Appendix D. Fitting boosted trees to data with multi-level errors.
Observations from data with multi-levels errors are non-independent. Consider the case of a simple nesting set-up where observational units (OUs) are repeatedly measured. Data from the same OU are most often correlated, and failure to take this into account when using cross-validation to select models and/or to estimate predictive error, will lead to over-complex models and under-estimates of prediction error.
To overcome this, we can construct the cross-validation groups so that each group contains all data from an OU. Thus the “in-bag” and “out-of-bag” groups have no data from common OUs.

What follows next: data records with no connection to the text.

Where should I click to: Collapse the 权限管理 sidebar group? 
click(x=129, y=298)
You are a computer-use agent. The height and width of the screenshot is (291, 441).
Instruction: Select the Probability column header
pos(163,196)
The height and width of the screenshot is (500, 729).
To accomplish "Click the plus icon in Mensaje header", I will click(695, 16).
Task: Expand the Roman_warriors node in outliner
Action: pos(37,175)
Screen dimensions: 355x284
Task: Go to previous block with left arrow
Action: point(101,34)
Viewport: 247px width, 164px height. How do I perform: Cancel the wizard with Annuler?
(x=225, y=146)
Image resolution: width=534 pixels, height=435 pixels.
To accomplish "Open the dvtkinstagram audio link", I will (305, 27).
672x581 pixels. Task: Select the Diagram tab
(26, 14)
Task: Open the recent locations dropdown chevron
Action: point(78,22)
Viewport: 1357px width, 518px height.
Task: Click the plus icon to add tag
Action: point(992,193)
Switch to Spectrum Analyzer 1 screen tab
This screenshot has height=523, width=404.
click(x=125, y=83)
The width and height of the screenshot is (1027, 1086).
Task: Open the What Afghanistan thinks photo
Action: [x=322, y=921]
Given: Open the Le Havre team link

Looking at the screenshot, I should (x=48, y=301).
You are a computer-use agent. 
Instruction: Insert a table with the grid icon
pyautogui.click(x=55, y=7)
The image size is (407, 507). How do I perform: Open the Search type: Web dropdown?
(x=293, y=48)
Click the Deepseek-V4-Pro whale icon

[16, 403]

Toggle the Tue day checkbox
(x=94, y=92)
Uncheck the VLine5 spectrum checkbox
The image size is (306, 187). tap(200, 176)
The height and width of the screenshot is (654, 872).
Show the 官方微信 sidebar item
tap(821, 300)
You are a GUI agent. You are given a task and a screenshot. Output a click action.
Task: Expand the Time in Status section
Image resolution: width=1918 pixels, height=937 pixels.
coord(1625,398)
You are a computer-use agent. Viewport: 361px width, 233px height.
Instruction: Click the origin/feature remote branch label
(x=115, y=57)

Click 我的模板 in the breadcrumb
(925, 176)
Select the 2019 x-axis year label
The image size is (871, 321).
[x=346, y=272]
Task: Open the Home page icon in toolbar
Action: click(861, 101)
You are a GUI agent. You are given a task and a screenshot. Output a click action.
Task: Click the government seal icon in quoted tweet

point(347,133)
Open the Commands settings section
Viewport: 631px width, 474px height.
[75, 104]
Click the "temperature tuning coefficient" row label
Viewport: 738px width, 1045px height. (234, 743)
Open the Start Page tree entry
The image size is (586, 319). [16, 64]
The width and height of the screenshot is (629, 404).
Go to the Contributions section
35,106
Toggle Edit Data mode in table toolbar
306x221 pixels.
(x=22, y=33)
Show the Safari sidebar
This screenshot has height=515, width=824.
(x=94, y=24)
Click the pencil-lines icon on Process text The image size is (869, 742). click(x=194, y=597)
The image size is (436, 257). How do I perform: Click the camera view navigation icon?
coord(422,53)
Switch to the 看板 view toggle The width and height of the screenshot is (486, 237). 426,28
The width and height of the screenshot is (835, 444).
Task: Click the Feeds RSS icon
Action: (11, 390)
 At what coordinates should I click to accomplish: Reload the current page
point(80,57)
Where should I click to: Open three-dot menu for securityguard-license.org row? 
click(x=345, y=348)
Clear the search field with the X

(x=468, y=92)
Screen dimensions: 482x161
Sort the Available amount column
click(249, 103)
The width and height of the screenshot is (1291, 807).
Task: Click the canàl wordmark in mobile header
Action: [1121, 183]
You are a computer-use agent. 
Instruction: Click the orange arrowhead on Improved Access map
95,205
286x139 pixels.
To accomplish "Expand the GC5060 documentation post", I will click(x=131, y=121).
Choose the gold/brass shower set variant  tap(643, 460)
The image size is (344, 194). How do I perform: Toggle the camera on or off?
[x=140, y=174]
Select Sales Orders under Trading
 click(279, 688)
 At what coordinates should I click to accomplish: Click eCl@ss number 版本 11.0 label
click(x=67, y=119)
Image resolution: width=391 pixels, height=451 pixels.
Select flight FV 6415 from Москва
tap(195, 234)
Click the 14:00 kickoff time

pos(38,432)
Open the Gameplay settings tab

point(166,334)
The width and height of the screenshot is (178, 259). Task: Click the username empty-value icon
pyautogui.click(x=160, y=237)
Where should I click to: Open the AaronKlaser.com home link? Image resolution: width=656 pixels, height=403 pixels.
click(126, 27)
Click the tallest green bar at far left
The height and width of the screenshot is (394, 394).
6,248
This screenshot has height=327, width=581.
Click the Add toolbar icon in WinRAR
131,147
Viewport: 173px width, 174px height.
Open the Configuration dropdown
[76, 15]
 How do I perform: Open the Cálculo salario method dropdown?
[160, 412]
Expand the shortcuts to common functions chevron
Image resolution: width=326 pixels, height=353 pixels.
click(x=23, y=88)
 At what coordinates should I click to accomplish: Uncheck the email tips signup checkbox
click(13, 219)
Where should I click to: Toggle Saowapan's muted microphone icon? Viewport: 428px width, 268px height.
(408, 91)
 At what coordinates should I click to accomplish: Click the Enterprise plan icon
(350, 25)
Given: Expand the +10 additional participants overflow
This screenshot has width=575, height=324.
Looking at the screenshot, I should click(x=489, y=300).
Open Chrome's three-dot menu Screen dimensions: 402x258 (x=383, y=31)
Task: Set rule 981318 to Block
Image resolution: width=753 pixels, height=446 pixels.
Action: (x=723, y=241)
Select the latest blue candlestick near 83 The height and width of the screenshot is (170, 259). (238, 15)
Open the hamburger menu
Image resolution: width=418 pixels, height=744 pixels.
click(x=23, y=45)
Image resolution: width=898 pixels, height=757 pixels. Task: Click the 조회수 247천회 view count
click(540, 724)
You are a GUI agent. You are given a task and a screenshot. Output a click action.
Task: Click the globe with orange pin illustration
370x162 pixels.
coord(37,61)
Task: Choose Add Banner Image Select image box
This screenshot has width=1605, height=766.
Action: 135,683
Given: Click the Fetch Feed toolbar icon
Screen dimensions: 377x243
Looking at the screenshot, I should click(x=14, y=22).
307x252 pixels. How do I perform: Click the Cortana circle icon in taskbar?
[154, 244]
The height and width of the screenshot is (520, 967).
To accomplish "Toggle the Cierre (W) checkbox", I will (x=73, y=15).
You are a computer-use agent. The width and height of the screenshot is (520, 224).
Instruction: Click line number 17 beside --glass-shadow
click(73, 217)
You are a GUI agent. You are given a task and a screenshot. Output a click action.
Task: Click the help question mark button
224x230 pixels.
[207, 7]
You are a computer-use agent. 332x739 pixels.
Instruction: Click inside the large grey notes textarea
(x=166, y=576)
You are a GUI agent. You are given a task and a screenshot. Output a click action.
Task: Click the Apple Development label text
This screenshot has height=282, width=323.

The following example illustrates the case of a simple nesting.
set.seed(1)
nrep <- 5 # the number of simulations
ng <- 50 # the number of simulations
n <- nrep*ng # the number of simulations
sdg <- 2 # the sampling groups SD
sde <- 1 # the irreducible (pure) error SD
x <- rep(runif(ng), nrep) # a continuous covariate
g <- rep(1:ng, nrep) # the groups (OUs)
y <- 10*x + rep(rnorm(ng, sd = sdg), nrep) + rnorm(n, sd=sde) # the response
df <- data.frame(y, x, g)
# plot the data and fit the true line
plot(x, y)
abline(lm(y~x, data=df))
# fit the gbm ignoring the sampling structure; note the small prediction error – the expected value of this is 1.
fit1 <- gbm(y~x, data=df, shr=0.05, n.tree=5000);
summary(fit1, plot=F); plot(fit1, npt=500); pred.err(fit1)
# refit the gbm using the groups defined by "g"; gives a better estimate of the prediction error – the expected value of this is 5.
fit2 <- gbm(y~x, data=df, shr=0.01, n.tree=500, grp="g");
summary(fit2, plot=F); plot(fit2, npt=500); pred.err(fit2)